After the lesson I asked Chuck to never show me a video of my swing again.  It just messes with my mind.  I will leave the swing analysis to him.  This round just helps me to see what I really need to work on in the next few years, my HEAD!

9 O’Clock Drill

Today I had Pat working on a drill I made up that I call the “9 O’clock Drill”. It is simple, as they all should be, but very productive for the things Pat needs immediate work on. In essence, it involves swinging the left arm to the 9 o’clock position in the backswing and then hitting the ball with full power. In order to hit the ball any distance, you must very aggressively and dynamically load the muscles in your hips and core on the way back because making such a short swing doesn’t give the time to build up a lot of momentum. This forces Pat to learn how to use his core and other big muscles to generate clubhead speed in a very explosive manner.

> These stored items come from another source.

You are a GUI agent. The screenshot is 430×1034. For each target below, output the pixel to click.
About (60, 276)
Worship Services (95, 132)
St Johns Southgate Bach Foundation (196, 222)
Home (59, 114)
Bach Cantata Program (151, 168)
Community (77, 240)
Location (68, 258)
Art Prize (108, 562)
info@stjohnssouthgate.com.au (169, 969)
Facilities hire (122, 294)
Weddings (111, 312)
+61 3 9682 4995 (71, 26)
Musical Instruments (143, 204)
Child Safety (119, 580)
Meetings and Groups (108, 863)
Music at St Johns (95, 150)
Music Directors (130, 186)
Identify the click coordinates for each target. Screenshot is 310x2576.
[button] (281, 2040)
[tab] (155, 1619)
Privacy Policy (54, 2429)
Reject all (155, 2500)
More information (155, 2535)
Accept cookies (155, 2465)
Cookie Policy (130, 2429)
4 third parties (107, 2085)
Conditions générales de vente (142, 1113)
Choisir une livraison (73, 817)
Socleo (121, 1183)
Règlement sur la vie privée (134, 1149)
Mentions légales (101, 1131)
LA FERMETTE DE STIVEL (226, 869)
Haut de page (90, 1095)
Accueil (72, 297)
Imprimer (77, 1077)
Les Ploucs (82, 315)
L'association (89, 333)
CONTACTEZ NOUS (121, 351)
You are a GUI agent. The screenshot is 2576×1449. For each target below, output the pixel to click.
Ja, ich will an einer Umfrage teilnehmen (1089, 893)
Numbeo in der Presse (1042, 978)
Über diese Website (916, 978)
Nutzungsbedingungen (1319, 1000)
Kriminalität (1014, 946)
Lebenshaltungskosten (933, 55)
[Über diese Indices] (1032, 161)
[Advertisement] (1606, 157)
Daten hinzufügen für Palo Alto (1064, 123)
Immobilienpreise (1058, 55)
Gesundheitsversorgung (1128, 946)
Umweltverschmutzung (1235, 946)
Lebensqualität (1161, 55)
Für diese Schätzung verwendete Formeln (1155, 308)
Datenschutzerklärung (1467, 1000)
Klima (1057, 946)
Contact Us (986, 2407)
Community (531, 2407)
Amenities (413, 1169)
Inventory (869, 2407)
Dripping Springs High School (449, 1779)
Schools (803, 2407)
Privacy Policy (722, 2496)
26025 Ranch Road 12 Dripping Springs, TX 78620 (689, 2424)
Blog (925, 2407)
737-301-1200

When doing this drill, it’s very common for the golfer to go past 9 o’clock and it takes focus and discipline to reign it in. But in the end, I’m not really concerned with that at all because the feeling of loading up and releasing the stored up energy is the point of the exercise, not the position of the arms. What generally happens is the golfer ends up swinging to about 10:30, which is perfect for a full swing and this is exactly what Pat did. To him, it feels incredibly short and compact, which is a good feeling to begin developing since his swing has always tended to be too long and lazy going back. His swing now has a much quicker pace to it overall and is much more dynamic. He hit some great shots yesterday, a 190 yard 5 iron to about 8 feet on a par three comes to mind. When doing this correctly, the ball should really hiss off the face and come out very penetrating. If you struggle with a loose, high ball flight, give this drill a try.